El fundador de Palantir, Peter Thiel, ex asesor de Donald Trump, representa el perfil ideológico de esta convergencia: un liberal extremo que predica la desaparición del Estado, pero cuya empresa crece gracias a fondos públicos de defensa. Palantir nació con capital de In-Q-Tel, el fondo de inversión de la CIA, y hoy provee tecnología a gobiernos de la Organización del Tratado del Atlántico Norte (OTAN). La frontera entre seguridad nacional y control civil se vuelve difusa: los mismos sistemas usados para vigilancia militar son aplicados al monitoreo migratorio o a la gestión policial.
El caso de OpenAI, creadora de ChatGPT, muestra otro ángulo del fenómeno. Aunque su imagen pública se asocia a la innovación civil, la compañía firmó en 2024 un contrato con Anduril Industries —empresa de defensa fundada por ex desarrolladores de videojuegos— para proveer algoritmos de IA al ejército estadounidense. En 2025 sumó un convenio de 200 millones de dólares con el Pentágono. Lo que parece un ecosistema de start-ups creativas se integra, en realidad, a la cadena de mando de la defensa global.
La estética lúdica de esta nueva guerra tecnológica no es casual. Plataformas como Anduril promueven sus servicios con imágenes que recuerdan a un videojuego de disparos en primera persona. La gamificación —el uso de dinámicas de juego en entornos no lúdicos— se convierte en un modo de entrenamiento y reclutamiento. Lo que antes era un simulador ahora es un campo de batalla digital donde el joystick reemplaza al fusil. El filósofo Miguel Sicart advierte que el “juego oscuro” (dark play) convierte la experiencia lúdica en un dispositivo de poder: placer y violencia se confunden en un mismo acto.
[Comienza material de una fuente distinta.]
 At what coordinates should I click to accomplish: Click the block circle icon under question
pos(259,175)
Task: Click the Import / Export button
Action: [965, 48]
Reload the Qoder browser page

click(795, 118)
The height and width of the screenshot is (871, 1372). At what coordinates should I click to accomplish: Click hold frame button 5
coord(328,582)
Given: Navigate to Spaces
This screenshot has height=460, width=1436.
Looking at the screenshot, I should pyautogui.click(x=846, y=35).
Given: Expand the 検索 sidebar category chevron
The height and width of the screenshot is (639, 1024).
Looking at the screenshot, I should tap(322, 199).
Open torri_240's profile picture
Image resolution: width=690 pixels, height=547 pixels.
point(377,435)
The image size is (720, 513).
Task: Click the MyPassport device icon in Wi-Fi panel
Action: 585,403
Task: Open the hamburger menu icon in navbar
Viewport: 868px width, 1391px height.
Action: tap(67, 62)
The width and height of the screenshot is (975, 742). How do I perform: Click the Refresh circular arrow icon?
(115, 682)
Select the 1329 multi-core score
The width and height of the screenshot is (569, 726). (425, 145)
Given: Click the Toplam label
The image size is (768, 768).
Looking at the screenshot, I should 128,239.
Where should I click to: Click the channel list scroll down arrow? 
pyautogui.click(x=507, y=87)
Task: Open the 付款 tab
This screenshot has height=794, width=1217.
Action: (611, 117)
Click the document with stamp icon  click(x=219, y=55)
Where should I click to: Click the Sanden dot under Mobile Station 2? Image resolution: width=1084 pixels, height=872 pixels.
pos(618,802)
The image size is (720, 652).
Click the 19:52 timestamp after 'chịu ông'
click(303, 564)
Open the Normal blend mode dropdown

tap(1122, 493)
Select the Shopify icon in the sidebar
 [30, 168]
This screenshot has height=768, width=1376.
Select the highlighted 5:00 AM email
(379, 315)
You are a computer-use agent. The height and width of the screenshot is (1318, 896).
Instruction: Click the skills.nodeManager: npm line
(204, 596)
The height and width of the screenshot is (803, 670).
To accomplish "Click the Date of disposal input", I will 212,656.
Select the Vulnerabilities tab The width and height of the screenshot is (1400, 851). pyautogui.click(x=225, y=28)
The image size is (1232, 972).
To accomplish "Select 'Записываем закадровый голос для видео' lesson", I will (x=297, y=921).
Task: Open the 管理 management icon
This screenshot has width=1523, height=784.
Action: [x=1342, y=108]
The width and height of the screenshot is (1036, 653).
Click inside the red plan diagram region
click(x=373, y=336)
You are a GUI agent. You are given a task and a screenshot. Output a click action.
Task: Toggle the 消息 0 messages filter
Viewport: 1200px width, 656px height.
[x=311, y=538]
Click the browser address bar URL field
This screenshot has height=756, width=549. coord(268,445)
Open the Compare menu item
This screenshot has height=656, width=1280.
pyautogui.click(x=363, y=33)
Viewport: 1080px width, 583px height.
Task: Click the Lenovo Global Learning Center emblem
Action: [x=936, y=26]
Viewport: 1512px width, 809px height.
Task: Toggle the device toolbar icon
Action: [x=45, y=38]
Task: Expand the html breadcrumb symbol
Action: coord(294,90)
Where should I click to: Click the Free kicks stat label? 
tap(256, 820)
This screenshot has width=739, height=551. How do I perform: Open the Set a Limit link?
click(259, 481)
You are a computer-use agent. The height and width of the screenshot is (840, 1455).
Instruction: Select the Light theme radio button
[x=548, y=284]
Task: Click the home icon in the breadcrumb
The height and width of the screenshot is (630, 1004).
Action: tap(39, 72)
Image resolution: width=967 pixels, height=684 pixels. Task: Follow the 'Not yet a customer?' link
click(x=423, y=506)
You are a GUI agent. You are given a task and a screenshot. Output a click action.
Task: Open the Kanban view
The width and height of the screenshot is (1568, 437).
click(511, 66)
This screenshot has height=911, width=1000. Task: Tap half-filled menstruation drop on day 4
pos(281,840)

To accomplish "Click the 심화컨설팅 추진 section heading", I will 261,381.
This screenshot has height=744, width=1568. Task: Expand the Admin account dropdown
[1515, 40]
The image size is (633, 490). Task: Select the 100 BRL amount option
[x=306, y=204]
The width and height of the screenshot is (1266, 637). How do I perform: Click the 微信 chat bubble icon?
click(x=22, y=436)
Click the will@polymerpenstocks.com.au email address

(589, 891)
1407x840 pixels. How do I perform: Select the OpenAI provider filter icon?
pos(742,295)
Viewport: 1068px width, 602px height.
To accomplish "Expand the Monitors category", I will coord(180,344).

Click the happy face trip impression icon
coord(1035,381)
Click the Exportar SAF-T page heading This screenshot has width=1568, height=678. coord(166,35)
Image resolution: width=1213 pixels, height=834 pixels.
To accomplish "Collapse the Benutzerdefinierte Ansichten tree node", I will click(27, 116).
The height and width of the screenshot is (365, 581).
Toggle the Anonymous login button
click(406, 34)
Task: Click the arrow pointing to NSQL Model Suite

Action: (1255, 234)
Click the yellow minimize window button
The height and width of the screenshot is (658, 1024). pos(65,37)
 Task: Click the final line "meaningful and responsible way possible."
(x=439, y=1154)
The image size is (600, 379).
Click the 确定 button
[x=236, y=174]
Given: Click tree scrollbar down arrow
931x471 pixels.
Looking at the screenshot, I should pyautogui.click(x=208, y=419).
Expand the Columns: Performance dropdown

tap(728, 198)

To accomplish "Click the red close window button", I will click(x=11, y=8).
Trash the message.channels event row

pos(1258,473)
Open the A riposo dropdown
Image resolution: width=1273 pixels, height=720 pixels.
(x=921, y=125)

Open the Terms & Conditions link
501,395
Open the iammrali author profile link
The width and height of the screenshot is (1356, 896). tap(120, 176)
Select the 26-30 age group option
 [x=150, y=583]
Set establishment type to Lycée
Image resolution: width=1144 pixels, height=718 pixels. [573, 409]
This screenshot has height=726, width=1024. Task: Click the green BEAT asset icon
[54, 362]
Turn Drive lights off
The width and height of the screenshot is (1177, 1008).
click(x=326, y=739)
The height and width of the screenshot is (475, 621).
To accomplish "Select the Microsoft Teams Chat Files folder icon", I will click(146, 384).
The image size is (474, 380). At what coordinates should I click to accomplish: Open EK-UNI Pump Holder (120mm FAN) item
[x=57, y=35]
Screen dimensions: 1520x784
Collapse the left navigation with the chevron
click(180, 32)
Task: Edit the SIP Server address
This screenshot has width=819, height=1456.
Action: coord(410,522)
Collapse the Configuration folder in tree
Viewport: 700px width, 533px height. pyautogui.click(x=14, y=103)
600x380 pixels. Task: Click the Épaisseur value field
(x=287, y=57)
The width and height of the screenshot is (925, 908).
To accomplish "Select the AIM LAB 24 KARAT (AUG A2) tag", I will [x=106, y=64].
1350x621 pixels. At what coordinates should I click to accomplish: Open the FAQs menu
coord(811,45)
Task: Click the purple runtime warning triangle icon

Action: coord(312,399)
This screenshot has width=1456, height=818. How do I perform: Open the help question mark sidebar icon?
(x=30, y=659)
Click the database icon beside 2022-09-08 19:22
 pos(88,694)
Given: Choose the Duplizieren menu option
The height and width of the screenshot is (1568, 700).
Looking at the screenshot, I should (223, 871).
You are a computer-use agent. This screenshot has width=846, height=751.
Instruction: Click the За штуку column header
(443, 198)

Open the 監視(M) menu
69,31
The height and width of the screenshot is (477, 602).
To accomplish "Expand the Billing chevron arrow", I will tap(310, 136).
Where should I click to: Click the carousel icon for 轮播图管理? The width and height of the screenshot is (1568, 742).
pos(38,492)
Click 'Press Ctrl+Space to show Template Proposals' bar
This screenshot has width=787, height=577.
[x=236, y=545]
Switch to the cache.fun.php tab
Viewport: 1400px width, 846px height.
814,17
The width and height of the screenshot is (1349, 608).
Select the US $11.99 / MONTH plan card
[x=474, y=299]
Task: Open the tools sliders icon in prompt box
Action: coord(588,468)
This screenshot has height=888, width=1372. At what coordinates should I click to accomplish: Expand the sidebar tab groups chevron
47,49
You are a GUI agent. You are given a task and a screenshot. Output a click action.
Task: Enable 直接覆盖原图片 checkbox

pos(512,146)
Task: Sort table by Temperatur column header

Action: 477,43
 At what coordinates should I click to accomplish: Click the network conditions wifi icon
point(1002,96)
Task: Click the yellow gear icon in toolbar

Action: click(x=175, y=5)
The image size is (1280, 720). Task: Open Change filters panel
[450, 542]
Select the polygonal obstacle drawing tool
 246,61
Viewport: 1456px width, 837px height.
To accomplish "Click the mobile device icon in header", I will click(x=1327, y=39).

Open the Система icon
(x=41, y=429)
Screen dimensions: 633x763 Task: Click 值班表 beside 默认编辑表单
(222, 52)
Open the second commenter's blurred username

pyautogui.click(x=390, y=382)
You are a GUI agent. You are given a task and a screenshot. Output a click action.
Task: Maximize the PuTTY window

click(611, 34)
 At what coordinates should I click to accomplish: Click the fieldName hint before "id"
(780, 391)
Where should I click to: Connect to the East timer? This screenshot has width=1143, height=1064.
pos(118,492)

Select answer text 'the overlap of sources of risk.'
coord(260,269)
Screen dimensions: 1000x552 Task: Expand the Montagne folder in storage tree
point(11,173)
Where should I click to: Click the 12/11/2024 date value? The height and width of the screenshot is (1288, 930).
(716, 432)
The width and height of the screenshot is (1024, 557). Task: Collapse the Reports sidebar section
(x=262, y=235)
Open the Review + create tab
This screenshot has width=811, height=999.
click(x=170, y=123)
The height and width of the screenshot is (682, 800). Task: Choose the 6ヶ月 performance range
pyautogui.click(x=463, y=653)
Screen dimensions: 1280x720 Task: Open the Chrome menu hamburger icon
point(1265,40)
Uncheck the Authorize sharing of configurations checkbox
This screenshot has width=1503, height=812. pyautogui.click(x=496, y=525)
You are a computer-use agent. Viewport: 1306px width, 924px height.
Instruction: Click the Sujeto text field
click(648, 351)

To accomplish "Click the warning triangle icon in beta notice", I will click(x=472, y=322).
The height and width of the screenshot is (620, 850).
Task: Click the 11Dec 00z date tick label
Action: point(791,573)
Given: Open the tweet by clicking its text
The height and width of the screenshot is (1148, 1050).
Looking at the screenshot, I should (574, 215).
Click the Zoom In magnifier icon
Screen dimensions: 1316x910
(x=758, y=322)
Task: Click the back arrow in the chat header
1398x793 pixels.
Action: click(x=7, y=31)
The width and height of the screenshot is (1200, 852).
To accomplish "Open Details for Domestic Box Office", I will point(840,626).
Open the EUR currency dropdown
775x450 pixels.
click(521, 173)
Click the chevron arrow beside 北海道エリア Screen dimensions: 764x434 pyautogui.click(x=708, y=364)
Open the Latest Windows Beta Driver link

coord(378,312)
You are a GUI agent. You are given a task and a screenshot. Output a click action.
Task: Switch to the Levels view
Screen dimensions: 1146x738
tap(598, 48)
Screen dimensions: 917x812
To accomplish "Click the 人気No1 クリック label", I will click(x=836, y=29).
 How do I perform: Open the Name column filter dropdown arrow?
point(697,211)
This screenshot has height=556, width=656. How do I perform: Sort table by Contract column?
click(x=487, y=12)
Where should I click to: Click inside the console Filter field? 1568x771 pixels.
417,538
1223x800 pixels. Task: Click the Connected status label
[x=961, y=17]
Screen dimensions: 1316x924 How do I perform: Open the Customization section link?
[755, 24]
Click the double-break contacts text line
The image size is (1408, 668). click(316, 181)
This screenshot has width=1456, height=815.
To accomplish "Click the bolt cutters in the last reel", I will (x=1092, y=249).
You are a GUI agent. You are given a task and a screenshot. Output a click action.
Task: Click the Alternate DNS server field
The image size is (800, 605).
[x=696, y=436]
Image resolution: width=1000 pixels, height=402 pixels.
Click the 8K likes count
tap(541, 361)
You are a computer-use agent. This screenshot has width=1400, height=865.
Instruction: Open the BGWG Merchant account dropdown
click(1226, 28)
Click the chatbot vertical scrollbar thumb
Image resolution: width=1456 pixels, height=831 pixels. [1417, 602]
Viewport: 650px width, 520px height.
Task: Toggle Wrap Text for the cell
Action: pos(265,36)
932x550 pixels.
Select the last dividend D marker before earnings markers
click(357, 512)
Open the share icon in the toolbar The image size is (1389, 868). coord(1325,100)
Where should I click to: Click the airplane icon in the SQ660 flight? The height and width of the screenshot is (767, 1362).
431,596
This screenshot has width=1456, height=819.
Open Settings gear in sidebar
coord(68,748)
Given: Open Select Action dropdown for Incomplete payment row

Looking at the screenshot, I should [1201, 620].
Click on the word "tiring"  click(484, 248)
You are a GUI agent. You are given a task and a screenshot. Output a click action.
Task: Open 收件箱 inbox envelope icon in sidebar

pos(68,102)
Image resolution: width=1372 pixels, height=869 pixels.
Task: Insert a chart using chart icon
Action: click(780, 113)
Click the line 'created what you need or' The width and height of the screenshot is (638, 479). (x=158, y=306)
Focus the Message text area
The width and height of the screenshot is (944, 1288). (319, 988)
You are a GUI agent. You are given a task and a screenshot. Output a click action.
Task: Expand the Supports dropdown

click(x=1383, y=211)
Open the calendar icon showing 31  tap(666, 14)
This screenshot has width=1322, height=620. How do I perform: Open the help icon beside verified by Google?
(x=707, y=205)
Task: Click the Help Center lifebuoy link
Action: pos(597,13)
El vínculo entre la industria tecnológica, la cultura gamer y el aparato militar conforma lo que los teóricos Nick Dyer-Witheford y Greig de Peuter denominaron militainment —la fusión entre entretenimiento y guerra—. El jugador-entrenado se convierte en soldado virtual; la guerra se estetiza como espectáculo y se consume como producto. Este modelo, sostenido en la economía de plataformas, no sólo redefine la producción de conocimiento y trabajo: también moldea la percepción de la violencia, transformándola en interfaz.
Detrás del relato optimista sobre la “revolución de la inteligencia artificial” se despliega una transformación geopolítica profunda. Las grandes tecnológicas operan como nuevos ministerios del siglo XXI: concentran información, diseñan infraestructura crítica y gestionan sistemas de seguridad global. Su expansión no responde a una lógica de innovación abierta, sino a la consolidación de un poder híbrido entre corporaciones y Estados.
El desafío no es solo regular la IA, sino decidir quién la controla y con qué propósito. El discurso de eficiencia y modernización oculta un proceso de sustitución política: algoritmos en lugar de deliberación, automatización en lugar de trabajo, y sofisticación de la vigilancia. Si la era industrial tuvo su complejo militar-industrial, la era digital ya tiene su versión: el complejo tecno-militar.
El futuro no se libra al azar: o lo programan otros, o lo decidimos construyendo un proyecto de liberación con la tecnología a disposición de las grandes mayorías.